Here is an example http request using only curl sending a POST request to with a json body.
curl -X POST "http://eubic2023.external.msaid.io:8501/v2/models/Prosit_2019_intensity_ensemble/infer" \
--data-raw '
{
"id": "LGGNEQVTR_GAGSSEPVTGLDAK",
"inputs": [
{"name": "peptides_in_str:0", "shape": [2,1], "datatype": "BYTES", "data": ["LGGNEQVTR","GAGSSEPVTGLDAK"]},
{"name": "collision_energy_in:0", "shape": [2,1], "datatype": "FP32", "data": [25,25]},
{"name": "precursor_charge_in_int:0", "shape": [2,1], "datatype": "INT32", "data": [1,2]}
]
}
'
See the examples in the corresponding documentation folder
TODO
dlomix-serving depends on docker and nvidia-container-toolkit.
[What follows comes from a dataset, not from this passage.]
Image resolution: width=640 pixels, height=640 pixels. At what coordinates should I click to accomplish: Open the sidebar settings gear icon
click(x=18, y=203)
You can find an ansible script that installs all dependencies here.
After installing the dependencies you can pull the docker image and run it with.
docker run \
--gpus all \
--shm-size 2G \
-p 8500:8500 \
-p 8501:8501 \
-d \
ghcr.io/wilhelm-lab/dlomix-serving:latest
- Install dependencies (Ansible script)
- (Suggested) Install docker-compose
- Clone the repo
- Download existing models with
./getModels.sh
- Start the server with
docker-compose up
This step depends on what framework you used to train your model. For detailed instructions in what format your model needs to be provided you can check out this documentation
You can find examples for TensorFlow, PyTorch and XGBoost in our model repository. The model files themselves need to be downloaded from Zenodo.
Triton supports models written in pure python. If your model requires pre- and/or post-processing you can implement this as a "standalone" model in python.
There are numerous examples in this repository. One with low complexity you can find here.
Ensemble models don't have any code themselves they just manage moving tensors between other models. This is perfect for combining your potentially various pre- and post-processing steps with your main model to create one single model/workflow.